Sample Multiplication Flashcard Set You Can Copy

Here’s a quick starter structure you can recreate in Flashrecall:

Deck 1: Easy Wins (2, 5, 10)

  • `2 × 3 = ?` → `6`
  • `2 × 7 = ?` → `14`
  • `5 × 4 = ?` → `20`
  • `5 × 9 = ?` → `45`
  • `10 × 6 = ?` → `60`

Deck 2: Medium (3, 4, 6)

  • `3 × 7 = ?` → `21`
  • `3 × 8 = ?` → `24`
  • `4 × 6 = ?` → `24`
  • `4 × 7 = ?` → `28`
  • `6 × 8 = ?` → `48`

Deck 3: Tricky (7, 8, 9)

  • `7 × 7 = ?` → `49`
  • `7 × 8 = ?` → `56`
  • `8 × 9 = ?` → `72`
  • `9 × 6 = ?` → `54`
  • `9 × 7 = ?` → `63`

Then, once those are solid, add reverse division cards and some word problems.

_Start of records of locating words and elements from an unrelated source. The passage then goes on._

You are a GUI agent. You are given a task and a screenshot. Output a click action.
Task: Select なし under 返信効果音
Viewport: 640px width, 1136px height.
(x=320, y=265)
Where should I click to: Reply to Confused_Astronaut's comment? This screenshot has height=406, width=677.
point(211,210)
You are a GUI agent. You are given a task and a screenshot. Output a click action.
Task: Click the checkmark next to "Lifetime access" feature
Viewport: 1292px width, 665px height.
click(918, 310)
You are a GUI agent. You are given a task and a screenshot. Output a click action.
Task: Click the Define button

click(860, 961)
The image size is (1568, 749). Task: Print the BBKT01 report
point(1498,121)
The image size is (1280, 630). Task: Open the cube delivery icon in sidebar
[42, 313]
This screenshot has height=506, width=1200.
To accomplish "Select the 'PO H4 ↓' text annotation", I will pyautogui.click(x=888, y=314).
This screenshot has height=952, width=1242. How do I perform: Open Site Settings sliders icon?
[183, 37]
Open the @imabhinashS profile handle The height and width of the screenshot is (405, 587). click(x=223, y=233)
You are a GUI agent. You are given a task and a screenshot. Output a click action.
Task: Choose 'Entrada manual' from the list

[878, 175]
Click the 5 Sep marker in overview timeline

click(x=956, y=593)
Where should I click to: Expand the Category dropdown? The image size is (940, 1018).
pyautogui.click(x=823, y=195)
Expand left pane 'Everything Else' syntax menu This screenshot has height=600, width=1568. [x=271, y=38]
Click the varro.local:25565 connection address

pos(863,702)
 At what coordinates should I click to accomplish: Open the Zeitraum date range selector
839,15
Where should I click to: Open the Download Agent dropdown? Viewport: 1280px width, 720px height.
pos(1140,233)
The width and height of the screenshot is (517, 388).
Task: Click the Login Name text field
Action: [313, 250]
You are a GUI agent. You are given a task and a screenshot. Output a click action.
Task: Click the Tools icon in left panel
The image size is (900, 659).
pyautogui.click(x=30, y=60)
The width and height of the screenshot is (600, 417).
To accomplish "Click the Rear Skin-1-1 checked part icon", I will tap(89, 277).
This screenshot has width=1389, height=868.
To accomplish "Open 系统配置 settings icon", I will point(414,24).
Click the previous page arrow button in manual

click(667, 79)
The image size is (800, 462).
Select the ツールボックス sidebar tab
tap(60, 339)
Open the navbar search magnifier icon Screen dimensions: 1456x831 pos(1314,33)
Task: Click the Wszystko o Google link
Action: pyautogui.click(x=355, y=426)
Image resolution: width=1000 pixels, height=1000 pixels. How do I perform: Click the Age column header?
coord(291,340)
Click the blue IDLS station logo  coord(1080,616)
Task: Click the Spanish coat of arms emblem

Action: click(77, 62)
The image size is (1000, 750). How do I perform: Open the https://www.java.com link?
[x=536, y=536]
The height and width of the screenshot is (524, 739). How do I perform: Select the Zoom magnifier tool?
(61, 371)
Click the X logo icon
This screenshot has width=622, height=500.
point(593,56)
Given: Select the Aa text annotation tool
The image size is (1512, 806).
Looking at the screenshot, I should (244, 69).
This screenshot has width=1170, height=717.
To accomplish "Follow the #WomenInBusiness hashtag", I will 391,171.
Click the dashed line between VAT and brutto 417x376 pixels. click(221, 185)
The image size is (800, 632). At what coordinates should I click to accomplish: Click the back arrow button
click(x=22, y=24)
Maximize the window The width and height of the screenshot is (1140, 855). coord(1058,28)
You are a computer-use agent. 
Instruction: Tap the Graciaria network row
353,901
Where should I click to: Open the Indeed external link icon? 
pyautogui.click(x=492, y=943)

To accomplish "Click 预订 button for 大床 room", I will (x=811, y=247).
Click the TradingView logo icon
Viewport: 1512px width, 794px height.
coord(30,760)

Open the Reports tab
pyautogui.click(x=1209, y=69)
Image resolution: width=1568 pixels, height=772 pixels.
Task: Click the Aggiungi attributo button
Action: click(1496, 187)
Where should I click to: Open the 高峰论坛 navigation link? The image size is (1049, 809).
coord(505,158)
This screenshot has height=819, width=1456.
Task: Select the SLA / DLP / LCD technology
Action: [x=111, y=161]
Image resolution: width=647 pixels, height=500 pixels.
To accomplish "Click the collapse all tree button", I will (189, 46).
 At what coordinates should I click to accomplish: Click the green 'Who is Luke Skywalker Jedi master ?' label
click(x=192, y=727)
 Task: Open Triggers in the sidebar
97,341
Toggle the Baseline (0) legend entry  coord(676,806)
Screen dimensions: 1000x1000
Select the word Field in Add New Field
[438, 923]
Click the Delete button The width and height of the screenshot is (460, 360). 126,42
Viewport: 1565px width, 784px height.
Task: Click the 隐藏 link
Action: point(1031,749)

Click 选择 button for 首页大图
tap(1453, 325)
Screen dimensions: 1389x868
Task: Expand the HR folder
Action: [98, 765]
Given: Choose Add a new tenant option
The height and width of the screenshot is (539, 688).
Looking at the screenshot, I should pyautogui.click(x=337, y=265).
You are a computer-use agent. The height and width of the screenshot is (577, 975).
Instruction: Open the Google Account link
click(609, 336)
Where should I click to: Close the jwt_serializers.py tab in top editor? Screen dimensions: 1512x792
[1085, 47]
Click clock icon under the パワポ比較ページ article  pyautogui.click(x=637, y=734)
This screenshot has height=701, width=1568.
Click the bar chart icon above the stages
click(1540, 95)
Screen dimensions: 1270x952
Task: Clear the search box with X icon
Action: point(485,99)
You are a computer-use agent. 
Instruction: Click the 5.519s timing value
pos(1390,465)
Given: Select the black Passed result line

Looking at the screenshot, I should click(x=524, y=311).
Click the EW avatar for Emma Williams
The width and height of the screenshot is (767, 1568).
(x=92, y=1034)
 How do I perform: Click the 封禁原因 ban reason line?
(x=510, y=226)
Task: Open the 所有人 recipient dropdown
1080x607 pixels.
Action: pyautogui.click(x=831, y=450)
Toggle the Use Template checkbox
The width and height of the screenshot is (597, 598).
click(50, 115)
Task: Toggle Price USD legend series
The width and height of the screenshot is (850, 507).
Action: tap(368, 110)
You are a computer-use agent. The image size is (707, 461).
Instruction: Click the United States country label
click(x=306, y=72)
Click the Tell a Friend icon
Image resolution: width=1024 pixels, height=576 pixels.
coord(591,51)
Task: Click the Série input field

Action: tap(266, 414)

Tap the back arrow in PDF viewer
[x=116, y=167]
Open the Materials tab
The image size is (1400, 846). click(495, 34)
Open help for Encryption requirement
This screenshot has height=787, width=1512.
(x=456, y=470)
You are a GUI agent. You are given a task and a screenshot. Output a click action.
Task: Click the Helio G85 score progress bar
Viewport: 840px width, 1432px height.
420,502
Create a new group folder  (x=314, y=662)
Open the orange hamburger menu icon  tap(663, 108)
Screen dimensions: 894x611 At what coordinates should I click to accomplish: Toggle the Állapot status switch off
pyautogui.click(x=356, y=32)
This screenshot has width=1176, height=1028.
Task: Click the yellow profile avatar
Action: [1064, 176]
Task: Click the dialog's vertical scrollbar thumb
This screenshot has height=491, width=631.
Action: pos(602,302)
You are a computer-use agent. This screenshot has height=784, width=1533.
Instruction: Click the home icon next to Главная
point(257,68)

Flashrecall’s spaced repetition will automatically:

  • Show tricky cards more often
  • Push mastered cards further apart
  • Keep everything fresh with minimal time

Why Flashrecall Beats Just Using Quizlet For Multiplication

To sum it up:

  • Basic practice
  • Premade sets
  • Quick review before a quiz
  • Built‑in spaced repetition with automatic reminders
  • True active recall (no multiple‑choice crutches)
  • Super fast card creation from text, images, PDFs, YouTube, audio
  • Works offline
  • Lets kids chat with their flashcards when they’re confused
  • Grows with them for languages, exams, school, university, medicine, business, anything

And it’s free to start, fast, modern, and easy to use on iPhone and iPad.

If you were about to set up Quizlet for multiplication tables, try this instead:

👉 Download Flashrecall: https://apps.apple.com/us/app/flashrecall-study-flashcards/id6746757085

Set up a small deck (2, 5, 10 times tables), do 10 minutes a day for a week, and watch how much more your kid remembers — with way less stress and way fewer “I hate math” moments.

Frequently Asked Questions

Is Quizlet good for studying?

Quizlet helps with basic reviewing, but its active recall tools are limited. If you want proper spacing and strong recall practice, tools like Flashrecall automate the memory science for you so you don't forget your notes.

What's the fastest way to create flashcards?

Manually typing cards works but takes time. Many students now use AI generators that turn notes into flashcards instantly. Flashrecall does this automatically from text, images, or PDFs.

How do I start spaced repetition?

You can manually schedule your reviews, but most people use apps that automate this. Flashrecall uses built-in spaced repetition so you review cards at the perfect time.

What is active recall and how does it work?

Active recall is the process of actively retrieving information from memory rather than passively reviewing it. Flashrecall forces proper active recall by making you think before revealing answers, then uses spaced repetition to optimize your review schedule.